Understanding the biology of Foxp3+ CD8+ regulatory T cells and their potential role in multiple sclerosis

CD4+Foxp3+ regulatory T-cells (Tregs) are the most well characterised suppressive cell type in the immune system, with potent roles in suppressing autoimmunity. By contrast, despite expressing the same master transcription factor, very little is known about CD8+Foxp3+ Tregs. Recent discoveries from our lab, and the lab of our collaborator Adrian Liston, have begun to shed light on these cells, revealing their significant yet overlooked role in immune regulation. Our work has shown that these cells are found are found within B-cell zones of lymphoid organs, suggesting a unique interaction between these cell types. They are also found in significant numbers in human non-lymphoid tissues, indicating their broader role in immune responses.

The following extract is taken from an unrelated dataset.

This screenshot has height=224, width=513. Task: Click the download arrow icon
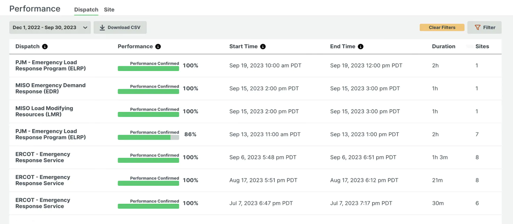tap(102, 27)
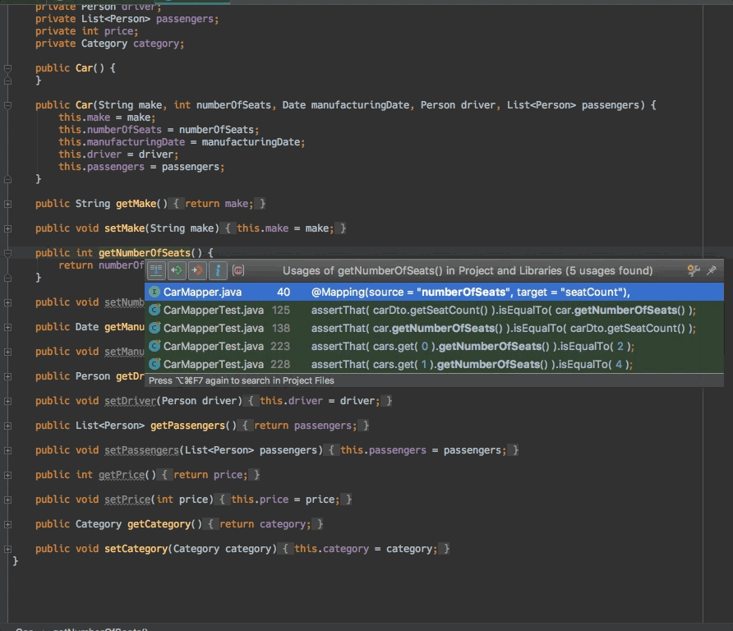Screen dimensions: 733x631
Task: Pin the usages popup with the pin icon
Action: tap(712, 269)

This project aims to further explore the biology of CD8+Tregs, focusing on their potential role in multiple sclerosis (MS), an autoimmune, demyelinating disorder of the central nervous system. The study will involve detailed characterisation of CD8+ Tregs in healthy individuals and MS patients, spatial analysis of their presence in brain tissue, TCR sequence analysis, and functional testing in human brain slices and mouse models of MS. The overall goal of the project is to better understand the role of CD8+ Tregs in immune regulation and assess their potential as a therapeutic target in MS.